As we’re getting ready to close the year and enter holiday party mode, there are two important things to consider as we prepare for the new year in 2018 so we don’t start off the year with a hangover!
China is getting clean and the new regulations are here to stay
The China EPA’s stricter regulations are here to stay. Contrary to what some believe was a temporary measure to clean up the air during the major government meetings in Beijing in November, this time the government is serious about cleaning up the environment. So factories are being forced to live with these new rules.
There are numerous industry categories that were targeted this year. This means that this could be the first round of cleanup targeting the “dirtiest” or most polluting industries. Factories that emit volatile organic compounds or pollutants that are released into the air were the main targets.
In order for factories to comply, they would need to invest in equipment that would reduce these emissions. As a result their costs of operations of rising.
What does this mean?
Expect your costs to rise in 2018!
Traditionally suppliers may absorb small cost increases throughout the year in order to facilitate business. If raw material costs grow then they may not immediately pass the cost increases on to their clients (in this case you) right away for the sake of doing good business. If you have a good relationship or “guanxi” with your supplier this is normally the case.
However, they will not absorb these costs forever. Businesses in China will evaluate their profits and losses and settle all debts by the end of the lunar year, aka Chinese New Year. Take for example the restaurant industry. Typically prices will maintain steady throughout the year but after they return from Chinese New Year, the prices on the menu will be readjusted and expect your lunch to cost 10-15% more. I’ve seen this year on year in my time in China in nearly all industries from manufacturing, hospitality, real estate, and the service industry.

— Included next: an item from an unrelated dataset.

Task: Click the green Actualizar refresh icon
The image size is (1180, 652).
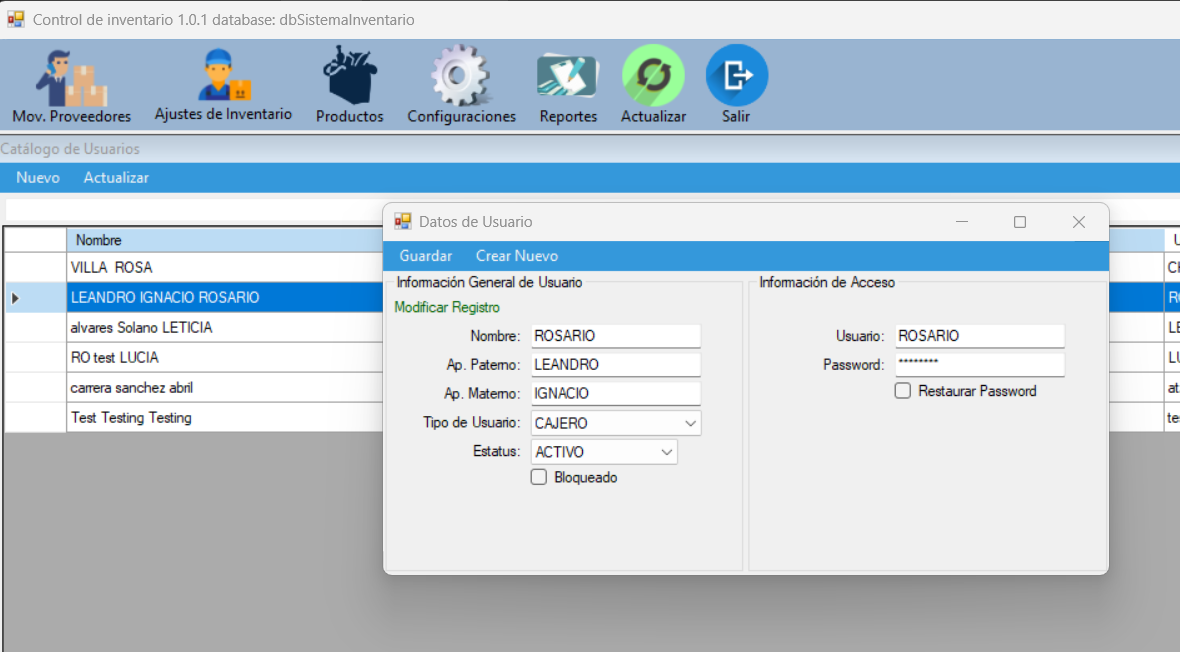Action: [653, 77]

So I would expect product costs (i.e. FOB and EXW quotations) to rise in Q1 and Q2 so be prepared and review your margins to make sure your business is profitable.
Winter is Coming – Chinese New Year
Chinese New Year is approaching. It will be from mid-February to late-February in 2018. The exact dates are less important because factory workers typically leave their jobs days if not weeks before the start of the holiday. And they don’t return until much later after the official end date of Chinese New Year. The reason is this is the largest human migration in the world. According to government sources, 3 BILLION PEOPLE will be making trips during CNY. So that means there’s a good chance that train, bus, and plane tickets will be sold out so workers need to leave before the rush.

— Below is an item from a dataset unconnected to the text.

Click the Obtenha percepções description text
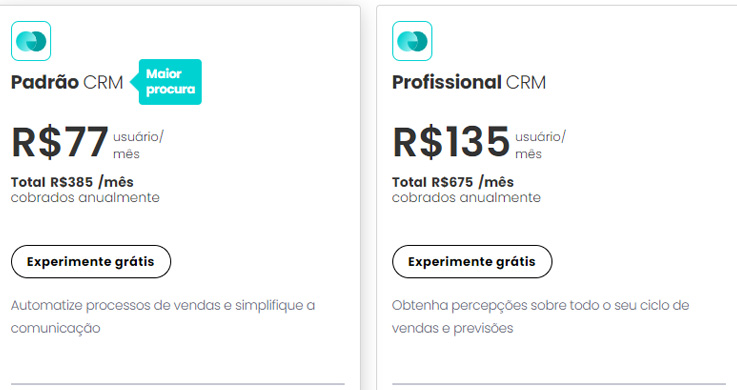 (541, 317)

This is a nightmare for many factory owners who have orders to deliver and are trying to manage their workers during this turbulent time.

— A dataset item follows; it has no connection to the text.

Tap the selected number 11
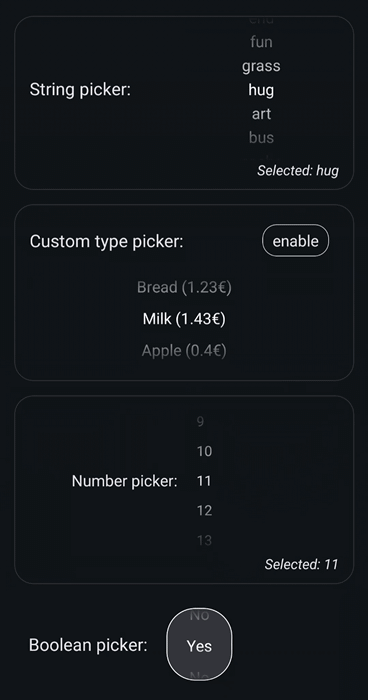click(204, 481)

So the key thing to remember is that your factories will be shutting down from 2 weeks to up to a month in February to early March. This article I wrote goes in more detail into Chinese New Year best practices to minimize disruptions to your business.
What can you do?
Smart business owners plan ahead. In terms of inventory, they will place orders in advance and have additional stock on hand to sell during Q1 while Chinese factories are shut down.
If you have orders pending delivery in January, I strongly recommend monitoring the delivery dates. Be vigilant!
What normally may be a 30 day lead time could longer because factories are slammed pre-Chinese New Year trying to finish all their orders before they leave for the holiday.
It’s common to see quality take a dive in order to meet these deadlines. So be sure to have a good quality inspection or QC process in place. 3rd party inspectors such as Asia Inspection are a great way to check your orders before they leave the factory floor.
Consider a China +1 Strategy
As a long-term view on China, given the increased scrutiny on environmental protection, steady cost increases, and a shift away from manufacturing low cost, heavily polluting commodities, it makes sense to consider sourcing from other countries.
India and Bangladesh for example, are strong in textiles. Vietnam is another target that many multinational corporations such as Nike have already entered. This is the natural evolution of the global manufacturing game.
Be aware however that skilled labor and productivity levels in these countries will be lower because China has the advantage in experience.
Logistics in China is more developed as well so the shipping process tends to be smoother.
Also, China has more experience with the whole export process.
We are seeing that large corporations are not be leaving China outright because China still offers a wide breadth of product manufacturing and it has the entire supply chain available.
However, when there are disruptions from policy changes to extended holidays, it makes sense to have a backup plan to shift manufacturing to fill in any gaps so your business will run like a smooth oiled machine well into 2018.
Recently, I was interviewed by Mike Jackness from EcomCrew about my outlook on sourcing from China, Chinese Amazon FBA sellers, and best practices for 2018. EcomCrew is one of my favorite podcasts when it comes to e-commerce and you can basically take any of the episodes and implement the tactics discussed to grow your business. Check out the interview here.
Happy holidays everyone and stay safe!
PS: On the bright side, this fall in Shanghai, the skies were the bluest they were in recent memory. I only had to turn on the air purifier a couple of times, which was much less than before. Overall the air quality has improved in my view which is a positive sign for China and the rest of the world!